§ **Task material**:
────

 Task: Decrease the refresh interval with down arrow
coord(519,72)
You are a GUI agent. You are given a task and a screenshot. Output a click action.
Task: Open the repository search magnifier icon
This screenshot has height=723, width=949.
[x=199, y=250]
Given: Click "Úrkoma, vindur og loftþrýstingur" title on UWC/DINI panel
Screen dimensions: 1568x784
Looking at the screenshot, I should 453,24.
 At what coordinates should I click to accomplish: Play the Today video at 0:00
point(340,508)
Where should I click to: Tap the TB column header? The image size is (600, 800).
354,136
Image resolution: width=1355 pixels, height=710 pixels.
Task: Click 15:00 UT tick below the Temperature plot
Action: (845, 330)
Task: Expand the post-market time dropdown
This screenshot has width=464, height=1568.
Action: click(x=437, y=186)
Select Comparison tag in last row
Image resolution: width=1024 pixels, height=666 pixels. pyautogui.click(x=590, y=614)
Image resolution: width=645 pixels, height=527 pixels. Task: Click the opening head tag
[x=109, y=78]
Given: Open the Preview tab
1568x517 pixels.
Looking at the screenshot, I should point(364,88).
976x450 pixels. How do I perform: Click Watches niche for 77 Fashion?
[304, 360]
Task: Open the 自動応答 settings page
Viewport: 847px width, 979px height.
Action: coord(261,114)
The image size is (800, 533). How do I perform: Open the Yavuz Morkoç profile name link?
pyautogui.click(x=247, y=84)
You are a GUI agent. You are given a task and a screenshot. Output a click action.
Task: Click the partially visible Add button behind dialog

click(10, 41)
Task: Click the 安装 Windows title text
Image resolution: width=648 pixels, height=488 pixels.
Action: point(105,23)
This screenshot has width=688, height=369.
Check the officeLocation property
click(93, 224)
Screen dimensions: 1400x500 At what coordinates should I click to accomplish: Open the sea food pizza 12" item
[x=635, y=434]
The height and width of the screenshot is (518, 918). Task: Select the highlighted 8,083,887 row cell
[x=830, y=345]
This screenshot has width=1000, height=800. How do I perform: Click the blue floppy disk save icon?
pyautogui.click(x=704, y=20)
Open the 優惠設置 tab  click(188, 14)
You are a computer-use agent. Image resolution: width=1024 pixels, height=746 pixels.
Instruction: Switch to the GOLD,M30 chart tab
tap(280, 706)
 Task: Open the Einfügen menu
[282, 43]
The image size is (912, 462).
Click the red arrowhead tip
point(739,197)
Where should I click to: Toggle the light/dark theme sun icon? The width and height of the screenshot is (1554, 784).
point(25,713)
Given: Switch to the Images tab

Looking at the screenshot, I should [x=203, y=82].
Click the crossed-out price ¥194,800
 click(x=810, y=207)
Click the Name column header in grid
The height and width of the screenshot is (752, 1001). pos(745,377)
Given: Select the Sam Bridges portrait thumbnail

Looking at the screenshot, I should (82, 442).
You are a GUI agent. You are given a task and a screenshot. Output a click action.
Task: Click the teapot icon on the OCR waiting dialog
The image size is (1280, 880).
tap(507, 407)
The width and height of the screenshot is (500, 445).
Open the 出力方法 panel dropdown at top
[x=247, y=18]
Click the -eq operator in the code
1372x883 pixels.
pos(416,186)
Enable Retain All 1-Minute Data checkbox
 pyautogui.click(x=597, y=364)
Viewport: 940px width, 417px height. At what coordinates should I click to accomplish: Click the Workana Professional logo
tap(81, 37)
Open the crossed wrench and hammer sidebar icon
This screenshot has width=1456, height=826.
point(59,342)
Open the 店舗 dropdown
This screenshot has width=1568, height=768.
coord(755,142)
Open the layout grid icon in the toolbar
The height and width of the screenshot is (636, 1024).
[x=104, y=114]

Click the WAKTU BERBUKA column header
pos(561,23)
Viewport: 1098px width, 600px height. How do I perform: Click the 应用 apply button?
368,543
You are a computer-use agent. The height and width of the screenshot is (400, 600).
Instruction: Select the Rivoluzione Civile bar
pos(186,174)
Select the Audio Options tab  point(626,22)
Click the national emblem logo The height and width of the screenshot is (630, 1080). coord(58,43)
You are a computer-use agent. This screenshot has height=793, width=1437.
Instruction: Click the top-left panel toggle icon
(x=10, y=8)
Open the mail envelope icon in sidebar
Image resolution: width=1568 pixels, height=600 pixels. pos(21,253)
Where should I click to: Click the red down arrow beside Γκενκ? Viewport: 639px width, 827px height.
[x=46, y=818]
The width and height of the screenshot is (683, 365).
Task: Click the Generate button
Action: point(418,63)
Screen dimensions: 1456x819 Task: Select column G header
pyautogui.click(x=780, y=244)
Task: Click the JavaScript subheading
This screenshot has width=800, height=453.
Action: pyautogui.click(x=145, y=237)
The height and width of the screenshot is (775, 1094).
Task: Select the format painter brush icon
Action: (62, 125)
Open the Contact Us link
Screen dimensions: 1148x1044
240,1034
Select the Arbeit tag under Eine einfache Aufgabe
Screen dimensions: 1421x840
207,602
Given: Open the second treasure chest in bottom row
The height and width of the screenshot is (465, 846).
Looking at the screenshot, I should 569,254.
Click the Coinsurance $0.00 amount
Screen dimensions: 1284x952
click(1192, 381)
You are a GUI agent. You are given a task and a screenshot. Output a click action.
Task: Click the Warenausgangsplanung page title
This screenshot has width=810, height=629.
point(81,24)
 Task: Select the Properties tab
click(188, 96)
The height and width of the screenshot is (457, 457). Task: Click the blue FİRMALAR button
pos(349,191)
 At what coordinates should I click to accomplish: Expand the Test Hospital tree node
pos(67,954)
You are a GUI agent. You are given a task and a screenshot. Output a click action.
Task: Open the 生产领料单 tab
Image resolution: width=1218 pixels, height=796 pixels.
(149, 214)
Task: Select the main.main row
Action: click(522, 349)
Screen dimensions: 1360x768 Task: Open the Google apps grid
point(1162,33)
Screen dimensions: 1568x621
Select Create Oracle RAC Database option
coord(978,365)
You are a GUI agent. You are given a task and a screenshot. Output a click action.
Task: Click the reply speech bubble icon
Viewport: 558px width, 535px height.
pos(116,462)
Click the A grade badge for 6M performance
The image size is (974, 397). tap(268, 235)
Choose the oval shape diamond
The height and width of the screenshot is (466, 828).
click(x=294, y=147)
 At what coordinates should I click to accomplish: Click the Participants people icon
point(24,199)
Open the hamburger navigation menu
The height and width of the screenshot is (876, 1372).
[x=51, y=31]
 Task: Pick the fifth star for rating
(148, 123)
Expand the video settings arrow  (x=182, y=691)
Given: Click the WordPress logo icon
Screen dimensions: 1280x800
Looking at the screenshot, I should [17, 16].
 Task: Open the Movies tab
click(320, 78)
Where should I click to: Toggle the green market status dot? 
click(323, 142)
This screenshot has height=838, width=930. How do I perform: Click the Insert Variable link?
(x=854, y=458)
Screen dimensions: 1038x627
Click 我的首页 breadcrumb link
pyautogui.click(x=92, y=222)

────

§ **What to produce**: So that no detail is lost, give every line of the data again exactly.

§ **Exercise output**:
 Task: Decrease the refresh interval with down arrow
coord(519,72)
You are a GUI agent. You are given a task and a screenshot. Output a click action.
Task: Open the repository search magnifier icon
This screenshot has height=723, width=949.
[x=199, y=250]
Given: Click "Úrkoma, vindur og loftþrýstingur" title on UWC/DINI panel
Screen dimensions: 1568x784
Looking at the screenshot, I should 453,24.
 At what coordinates should I click to accomplish: Play the Today video at 0:00
point(340,508)
Where should I click to: Tap the TB column header? The image size is (600, 800).
354,136
Image resolution: width=1355 pixels, height=710 pixels.
Task: Click 15:00 UT tick below the Temperature plot
Action: (845, 330)
Task: Expand the post-market time dropdown
This screenshot has width=464, height=1568.
Action: click(x=437, y=186)
Select Comparison tag in last row
Image resolution: width=1024 pixels, height=666 pixels. pyautogui.click(x=590, y=614)
Image resolution: width=645 pixels, height=527 pixels. Task: Click the opening head tag
[x=109, y=78]
Given: Open the Preview tab
1568x517 pixels.
Looking at the screenshot, I should point(364,88).
976x450 pixels. How do I perform: Click Watches niche for 77 Fashion?
[304, 360]
Task: Open the 自動応答 settings page
Viewport: 847px width, 979px height.
Action: coord(261,114)
The image size is (800, 533). How do I perform: Open the Yavuz Morkoç profile name link?
pyautogui.click(x=247, y=84)
You are a GUI agent. You are given a task and a screenshot. Output a click action.
Task: Click the partially visible Add button behind dialog

click(10, 41)
Task: Click the 安装 Windows title text
Image resolution: width=648 pixels, height=488 pixels.
Action: point(105,23)
This screenshot has width=688, height=369.
Check the officeLocation property
click(93, 224)
Screen dimensions: 1400x500 At what coordinates should I click to accomplish: Open the sea food pizza 12" item
[x=635, y=434]
The height and width of the screenshot is (518, 918). Task: Select the highlighted 8,083,887 row cell
[x=830, y=345]
This screenshot has width=1000, height=800. How do I perform: Click the blue floppy disk save icon?
pyautogui.click(x=704, y=20)
Open the 優惠設置 tab  click(188, 14)
You are a computer-use agent. Image resolution: width=1024 pixels, height=746 pixels.
Instruction: Switch to the GOLD,M30 chart tab
tap(280, 706)
 Task: Open the Einfügen menu
[282, 43]
The image size is (912, 462).
Click the red arrowhead tip
point(739,197)
Where should I click to: Toggle the light/dark theme sun icon? The width and height of the screenshot is (1554, 784).
point(25,713)
Given: Switch to the Images tab

Looking at the screenshot, I should [x=203, y=82].
Click the crossed-out price ¥194,800
 click(x=810, y=207)
Click the Name column header in grid
The height and width of the screenshot is (752, 1001). pos(745,377)
Given: Select the Sam Bridges portrait thumbnail

Looking at the screenshot, I should (82, 442).
You are a GUI agent. You are given a task and a screenshot. Output a click action.
Task: Click the teapot icon on the OCR waiting dialog
The image size is (1280, 880).
tap(507, 407)
The width and height of the screenshot is (500, 445).
Open the 出力方法 panel dropdown at top
[x=247, y=18]
Click the -eq operator in the code
1372x883 pixels.
pos(416,186)
Enable Retain All 1-Minute Data checkbox
 pyautogui.click(x=597, y=364)
Viewport: 940px width, 417px height. At what coordinates should I click to accomplish: Click the Workana Professional logo
tap(81, 37)
Open the crossed wrench and hammer sidebar icon
This screenshot has width=1456, height=826.
point(59,342)
Open the 店舗 dropdown
This screenshot has width=1568, height=768.
coord(755,142)
Open the layout grid icon in the toolbar
The height and width of the screenshot is (636, 1024).
[x=104, y=114]

Click the WAKTU BERBUKA column header
pos(561,23)
Viewport: 1098px width, 600px height. How do I perform: Click the 应用 apply button?
368,543
You are a computer-use agent. The height and width of the screenshot is (400, 600).
Instruction: Select the Rivoluzione Civile bar
pos(186,174)
Select the Audio Options tab  point(626,22)
Click the national emblem logo The height and width of the screenshot is (630, 1080). coord(58,43)
You are a computer-use agent. This screenshot has height=793, width=1437.
Instruction: Click the top-left panel toggle icon
(x=10, y=8)
Open the mail envelope icon in sidebar
Image resolution: width=1568 pixels, height=600 pixels. pos(21,253)
Where should I click to: Click the red down arrow beside Γκενκ? Viewport: 639px width, 827px height.
[x=46, y=818]
The width and height of the screenshot is (683, 365).
Task: Click the Generate button
Action: point(418,63)
Screen dimensions: 1456x819 Task: Select column G header
pyautogui.click(x=780, y=244)
Task: Click the JavaScript subheading
This screenshot has width=800, height=453.
Action: pyautogui.click(x=145, y=237)
The height and width of the screenshot is (775, 1094).
Task: Select the format painter brush icon
Action: (62, 125)
Open the Contact Us link
Screen dimensions: 1148x1044
240,1034
Select the Arbeit tag under Eine einfache Aufgabe
Screen dimensions: 1421x840
207,602
Given: Open the second treasure chest in bottom row
The height and width of the screenshot is (465, 846).
Looking at the screenshot, I should 569,254.
Click the Coinsurance $0.00 amount
Screen dimensions: 1284x952
click(1192, 381)
You are a GUI agent. You are given a task and a screenshot. Output a click action.
Task: Click the Warenausgangsplanung page title
This screenshot has width=810, height=629.
point(81,24)
 Task: Select the Properties tab
click(188, 96)
The height and width of the screenshot is (457, 457). Task: Click the blue FİRMALAR button
pos(349,191)
 At what coordinates should I click to accomplish: Expand the Test Hospital tree node
pos(67,954)
You are a GUI agent. You are given a task and a screenshot. Output a click action.
Task: Open the 生产领料单 tab
Image resolution: width=1218 pixels, height=796 pixels.
(149, 214)
Task: Select the main.main row
Action: click(522, 349)
Screen dimensions: 1360x768 Task: Open the Google apps grid
point(1162,33)
Screen dimensions: 1568x621
Select Create Oracle RAC Database option
coord(978,365)
You are a GUI agent. You are given a task and a screenshot. Output a click action.
Task: Click the reply speech bubble icon
Viewport: 558px width, 535px height.
pos(116,462)
Click the A grade badge for 6M performance
The image size is (974, 397). tap(268, 235)
Choose the oval shape diamond
The height and width of the screenshot is (466, 828).
click(x=294, y=147)
 At what coordinates should I click to accomplish: Click the Participants people icon
point(24,199)
Open the hamburger navigation menu
The height and width of the screenshot is (876, 1372).
[x=51, y=31]
 Task: Pick the fifth star for rating
(148, 123)
Expand the video settings arrow  (x=182, y=691)
Given: Click the WordPress logo icon
Screen dimensions: 1280x800
Looking at the screenshot, I should [17, 16].
 Task: Open the Movies tab
click(320, 78)
Where should I click to: Toggle the green market status dot? 
click(323, 142)
This screenshot has height=838, width=930. How do I perform: Click the Insert Variable link?
(x=854, y=458)
Screen dimensions: 1038x627
Click 我的首页 breadcrumb link
pyautogui.click(x=92, y=222)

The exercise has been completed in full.